Investigate alternative translations for (in)equality comparison

dotnet / efcore

EF Core is a modern object-database mapper for .NET. It supports LINQ queries, change tracking, updates, and schema migrations.

https://docs.microsoft.com/ef/

MIT License

13.65k stars 3.15k forks source link

Investigate alternative translations for (in)equality comparison #34165

Open ranma42 opened 2 months ago

ranma42 commented 2 months ago

The current translation of nullableA == B is nullableA = B AND nullableA IS NOT NULL. Similarly, nullableA != B is translated to nullableA <> B OR nullableA IS NULL.

This causes the duplication of the nullableA expression.

Alternative translations that could avoid this issue are CASE WHEN nullableA == b THEN TRUE ELSE FALSE END / CASE WHEN nullableA == b THEN FALSE ELSE TRUE END.

ranma42 commented 2 months ago

~~Note that this would not fix the issue of double evaluation on SqlServer unless #32519 is fixed.~~

EDIT: this was referring to the older alternative translation COALESCE(nullableA = B, FALSE) / COALESCE(nullableA <> B, TRUE).

ranma42 commented 2 months ago

⚠️ while this alternative translation is interesting to avoid duplication of sub-expressions, it might cause worse plans to be generated, for example when nullableA is a simple column expression.

For example Sqlite could use indexes on a predicates like nullableA <> B OR nullableA IS NULL / nullableA = B AND nullableA IS NOT NULL.

ranma42 commented 2 months ago

For example Sqlite could use indexes on a predicates like nullableA <> B OR nullableA IS NULL [...]

The index would not be useable for the nullableA <> B, so for the inequality it looks like a safe transformation. For equality, more care might be needed. The same holds true for other comparisons; see https://github.com/dotnet/efcore/pull/33757/commits/4db69e0b3178c83db081d358302a0b7c8737edd2 where the same CASE structure is used (and the same issues with indexes would be hit; on the bright side, that translation is only used when !optimize, aka outside of predicates).
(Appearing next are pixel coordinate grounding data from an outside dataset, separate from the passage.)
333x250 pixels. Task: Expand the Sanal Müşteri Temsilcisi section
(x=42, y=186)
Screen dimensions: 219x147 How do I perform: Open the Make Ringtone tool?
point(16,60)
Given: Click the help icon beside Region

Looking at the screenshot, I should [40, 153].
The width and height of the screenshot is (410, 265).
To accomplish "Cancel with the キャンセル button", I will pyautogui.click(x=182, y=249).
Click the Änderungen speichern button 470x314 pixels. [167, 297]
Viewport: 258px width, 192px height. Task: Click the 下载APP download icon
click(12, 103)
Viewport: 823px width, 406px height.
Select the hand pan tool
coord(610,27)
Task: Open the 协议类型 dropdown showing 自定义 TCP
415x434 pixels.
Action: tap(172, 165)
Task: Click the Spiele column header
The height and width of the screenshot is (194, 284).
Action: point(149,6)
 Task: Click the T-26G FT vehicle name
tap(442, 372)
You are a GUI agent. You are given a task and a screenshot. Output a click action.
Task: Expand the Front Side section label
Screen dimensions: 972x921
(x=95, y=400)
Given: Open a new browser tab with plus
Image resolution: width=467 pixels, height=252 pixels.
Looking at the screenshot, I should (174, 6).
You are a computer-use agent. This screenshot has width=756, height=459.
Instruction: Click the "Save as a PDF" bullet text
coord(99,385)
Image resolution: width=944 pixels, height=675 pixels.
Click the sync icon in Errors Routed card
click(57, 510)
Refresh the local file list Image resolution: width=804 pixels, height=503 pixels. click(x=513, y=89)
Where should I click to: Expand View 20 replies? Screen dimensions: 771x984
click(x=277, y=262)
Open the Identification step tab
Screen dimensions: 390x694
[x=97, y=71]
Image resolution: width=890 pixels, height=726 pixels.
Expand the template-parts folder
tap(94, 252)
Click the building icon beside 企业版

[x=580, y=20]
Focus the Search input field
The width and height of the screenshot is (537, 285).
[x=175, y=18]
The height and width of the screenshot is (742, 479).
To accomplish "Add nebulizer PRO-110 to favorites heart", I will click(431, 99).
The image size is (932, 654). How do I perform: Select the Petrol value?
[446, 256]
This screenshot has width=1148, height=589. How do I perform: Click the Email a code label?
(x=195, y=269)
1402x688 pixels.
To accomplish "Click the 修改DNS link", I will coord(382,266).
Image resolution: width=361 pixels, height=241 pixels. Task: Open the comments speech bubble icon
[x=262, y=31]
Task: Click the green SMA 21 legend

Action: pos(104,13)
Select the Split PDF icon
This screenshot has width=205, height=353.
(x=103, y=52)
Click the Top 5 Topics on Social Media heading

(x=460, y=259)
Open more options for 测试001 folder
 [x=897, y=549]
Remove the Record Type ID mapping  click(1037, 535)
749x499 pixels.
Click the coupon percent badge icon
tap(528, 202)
roji commented 2 months ago

The current translation of nullableA == B is nullableA = B AND nullableA IS NOT NULL.

This only referes to "non-optimized" mode, right?

on the bright side, that translation is only used when !optimize, aka outside of predicates).

Note that !optimize does occur in predicate, e.g. within negation.

In any case, doesn't the switch to IS NOT DISTINCT FROM help here?

ranma42 commented 2 months ago

The current translation of nullableA == B is nullableA = B AND nullableA IS NOT NULL.

This only referes to "non-optimized" mode, right?

Yes (for the !=/OR case, instead, we always emit the nullableA <> B OR nullableA IS NULL).

on the bright side, that translation is only used when !optimize, aka outside of predicates).

Note that !optimize does occur in predicate, e.g. within negation.

In any case, doesn't the switch to IS NOT DISTINCT FROM help here?

Yes, IS NOT DISTINCT FROM is a better solution, but requires explicit support from the DB provider.